Так еще на пороге двадцатого века Франс вскрыл фальшивую природу буржуазной демократии и в выборной системе, и в прессе, и в суде, разоблачил приспособление реакционеров всех толков к внешним формам буржуазной демократии, дающее возможность применять так называемые «свободы» в качестве удобного средства социального угнетения.
Анатоль Франс приходит в «Современной истории» к твердому убеждению, что буржуазной демократии грош цена, да притом и грош-то фальшивый. Прекрасно знает он цену и буржуазному «патриотизму». Это патриотизм венской баронессы де Бонмон, уделившей частицу денег, награбленных ее мужем банкиром, на поддержку монархического заговора и на покупку шестерки белых лошадей для королевского въезда в Париж, в случае, если заговор удастся. Это патриотизм Гитреля, отказывающегося от имени всего духовенства своей новой епархии от уплаты установленных законом налогов, на том основании, что нельзя ущемлять «тех, кто своими молитвами спасает Францию». Это патриотизм жены капитана де Шальмо, американки, выражающей свою любовь к новообретенной родине — Франции — неудобопонятным англо-саксонским щебетом. Это патриотизм, которым щеголяет Анри Леон, вице-председатель французской роялистской организации, сын Леон-Леона, банкира испанских Бурбонов. Это патриотизм, которым козыряет Паннетон де ла Барж, произносящий патетические фразы о чести армии и о любви к родине, гордящийся военными традициями своей семьи, но благоразумно умалчивающий при этом о сущности своего воинственного пыла, действительно наследственного: отец господина Паннетона недаром разбогател на военных поставках, фабрикуя для армии сапоги на картонной подошве. Это патриотизм профершпилившихся помещиков и проворовавшихся сенаторов. Это патриотизм, при помощи которого светские кокотки и буржуазные искательницы сердечных утех стараются придать пристойный вид своим рискованным любовным приключениям или практичным полюбовным сделкам с блюстителями «национальной чести». Иными словами — это буржуазный национализм, соединяющий в одну орду и отечественных последышей древних рыцарских родов, и космополитических рыцарей наживы, без рода и племени, и парламентских политиканов, и уличных гангстеров, и все отбросы человечества.

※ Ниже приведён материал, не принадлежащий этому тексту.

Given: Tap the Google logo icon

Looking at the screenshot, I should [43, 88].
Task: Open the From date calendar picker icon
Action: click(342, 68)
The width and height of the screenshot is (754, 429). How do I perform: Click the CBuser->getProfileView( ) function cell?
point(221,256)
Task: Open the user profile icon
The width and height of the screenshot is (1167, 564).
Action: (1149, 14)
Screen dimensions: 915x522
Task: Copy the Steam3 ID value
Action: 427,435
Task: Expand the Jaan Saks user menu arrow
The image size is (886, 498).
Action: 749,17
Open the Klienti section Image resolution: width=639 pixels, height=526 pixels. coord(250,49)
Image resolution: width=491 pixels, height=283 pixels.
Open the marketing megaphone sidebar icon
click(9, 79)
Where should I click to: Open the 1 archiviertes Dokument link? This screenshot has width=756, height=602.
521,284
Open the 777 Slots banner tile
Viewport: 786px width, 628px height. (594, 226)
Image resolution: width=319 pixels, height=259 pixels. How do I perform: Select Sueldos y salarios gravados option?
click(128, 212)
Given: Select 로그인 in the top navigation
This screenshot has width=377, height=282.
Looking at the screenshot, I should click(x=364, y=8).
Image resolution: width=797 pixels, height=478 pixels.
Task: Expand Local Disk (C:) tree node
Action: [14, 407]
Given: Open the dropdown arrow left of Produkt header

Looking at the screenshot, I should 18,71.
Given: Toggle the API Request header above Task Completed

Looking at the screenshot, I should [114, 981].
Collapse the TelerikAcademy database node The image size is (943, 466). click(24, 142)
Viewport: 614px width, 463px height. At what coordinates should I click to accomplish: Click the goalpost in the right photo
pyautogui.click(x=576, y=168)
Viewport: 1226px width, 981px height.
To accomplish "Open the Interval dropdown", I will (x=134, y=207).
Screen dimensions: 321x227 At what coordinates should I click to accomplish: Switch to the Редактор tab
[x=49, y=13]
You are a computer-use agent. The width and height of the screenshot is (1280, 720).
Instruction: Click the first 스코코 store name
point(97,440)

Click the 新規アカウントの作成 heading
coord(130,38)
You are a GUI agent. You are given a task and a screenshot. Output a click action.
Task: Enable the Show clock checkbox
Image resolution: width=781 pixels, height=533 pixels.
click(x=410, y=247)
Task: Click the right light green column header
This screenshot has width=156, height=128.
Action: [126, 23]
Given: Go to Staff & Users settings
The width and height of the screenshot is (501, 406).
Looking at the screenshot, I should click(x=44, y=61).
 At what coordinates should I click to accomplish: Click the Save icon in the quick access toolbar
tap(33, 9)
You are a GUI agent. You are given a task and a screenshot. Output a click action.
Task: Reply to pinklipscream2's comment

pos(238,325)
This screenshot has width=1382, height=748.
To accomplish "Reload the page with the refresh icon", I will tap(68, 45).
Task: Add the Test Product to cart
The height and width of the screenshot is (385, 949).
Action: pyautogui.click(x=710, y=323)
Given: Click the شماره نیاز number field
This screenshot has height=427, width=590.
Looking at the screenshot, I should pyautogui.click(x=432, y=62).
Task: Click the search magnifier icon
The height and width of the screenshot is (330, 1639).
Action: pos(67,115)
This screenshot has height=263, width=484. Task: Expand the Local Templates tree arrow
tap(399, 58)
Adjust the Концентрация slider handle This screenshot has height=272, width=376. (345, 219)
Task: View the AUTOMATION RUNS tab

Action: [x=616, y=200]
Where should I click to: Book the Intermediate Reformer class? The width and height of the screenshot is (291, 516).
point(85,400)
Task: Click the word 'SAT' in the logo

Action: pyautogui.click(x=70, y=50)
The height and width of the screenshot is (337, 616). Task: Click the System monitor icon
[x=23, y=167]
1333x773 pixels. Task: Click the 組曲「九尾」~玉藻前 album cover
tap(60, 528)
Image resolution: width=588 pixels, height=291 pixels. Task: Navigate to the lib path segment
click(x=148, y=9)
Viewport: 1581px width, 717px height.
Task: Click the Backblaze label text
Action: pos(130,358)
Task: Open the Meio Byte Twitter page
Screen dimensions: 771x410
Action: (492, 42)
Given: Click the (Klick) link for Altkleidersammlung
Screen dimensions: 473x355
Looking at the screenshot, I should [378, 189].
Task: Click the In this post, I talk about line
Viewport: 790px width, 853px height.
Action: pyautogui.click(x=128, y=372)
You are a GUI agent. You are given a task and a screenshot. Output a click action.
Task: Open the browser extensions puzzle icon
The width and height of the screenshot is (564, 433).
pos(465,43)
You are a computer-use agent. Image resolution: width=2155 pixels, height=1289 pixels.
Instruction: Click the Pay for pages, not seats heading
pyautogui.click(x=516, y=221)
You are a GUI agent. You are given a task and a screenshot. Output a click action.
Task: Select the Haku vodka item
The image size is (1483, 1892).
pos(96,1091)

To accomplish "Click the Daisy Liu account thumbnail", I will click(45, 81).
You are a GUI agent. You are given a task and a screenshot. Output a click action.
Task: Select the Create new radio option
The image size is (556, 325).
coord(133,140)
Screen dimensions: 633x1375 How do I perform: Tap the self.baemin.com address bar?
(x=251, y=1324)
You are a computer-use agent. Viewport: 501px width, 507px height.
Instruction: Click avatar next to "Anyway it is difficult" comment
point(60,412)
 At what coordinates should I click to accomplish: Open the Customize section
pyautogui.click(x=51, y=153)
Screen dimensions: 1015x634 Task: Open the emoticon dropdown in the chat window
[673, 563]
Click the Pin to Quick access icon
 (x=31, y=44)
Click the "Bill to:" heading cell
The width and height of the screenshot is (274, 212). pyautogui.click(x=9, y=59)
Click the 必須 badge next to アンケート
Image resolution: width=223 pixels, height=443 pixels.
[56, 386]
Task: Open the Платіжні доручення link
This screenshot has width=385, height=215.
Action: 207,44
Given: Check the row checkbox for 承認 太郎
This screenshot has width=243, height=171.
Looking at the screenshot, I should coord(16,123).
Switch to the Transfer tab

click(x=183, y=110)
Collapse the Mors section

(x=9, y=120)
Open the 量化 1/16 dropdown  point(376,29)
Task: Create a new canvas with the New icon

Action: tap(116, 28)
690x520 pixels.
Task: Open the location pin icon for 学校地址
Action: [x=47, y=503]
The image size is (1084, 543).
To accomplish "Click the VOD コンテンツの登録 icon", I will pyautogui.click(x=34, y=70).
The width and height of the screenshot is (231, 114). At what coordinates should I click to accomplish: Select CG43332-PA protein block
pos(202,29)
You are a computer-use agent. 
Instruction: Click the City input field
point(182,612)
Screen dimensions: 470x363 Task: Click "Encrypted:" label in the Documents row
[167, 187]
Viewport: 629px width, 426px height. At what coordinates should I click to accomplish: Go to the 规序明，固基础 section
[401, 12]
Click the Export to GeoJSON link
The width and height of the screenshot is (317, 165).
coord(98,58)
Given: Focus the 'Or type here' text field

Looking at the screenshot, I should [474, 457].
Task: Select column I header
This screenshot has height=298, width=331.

Франсу было ясно, что не только для Франции представляет опасность эта националистическая орда,— в ней писатель видел и угрозу для других народов, опасность военной агрессии. Недаром Жан Петух, собирательный образ обывателя-националиста, созданный профессором Бержере в одной из его пародий, сочетает воедино мечту об «императорской республике» для Франции с мечтою о «мире» для других народов, мире «беспощадном и суровом, мире угрожающем, ужасающем, пылающем… извергающем громы, мечущем молнии, рассыпающем искры, мире, более устрашительном, чем самая устрашительная война, мире, который скует земной шар леденящим страхом». В чем другом, а в способности выводить мракобесов на чистую воду Франсу никак не откажешь — в настоящее время это более, чем когда-либо, ясно.
Франс подметил и одну из самых характерных черт буржуазных «вояк» — стремление загребать жар чужими руками, расплачиваться за свои завоевательские авантюры чужими жизнями, чужою кровью. Записной радетель о французской военной чести Паннетон де ла Барж серьезно задумывается над тем, чтобы ради избавления своего отпрыска от военной службы впрямь осуществить саркастический совет, полученный от Бержере,— определить сына в школу восточных языков, чтобы он изучал там одно из полинезийских наречий, слова которого какой-то немецкий ученый вынужден был записать от попугая, так как ни одно человеческое существо на этом наречии уже не говорило.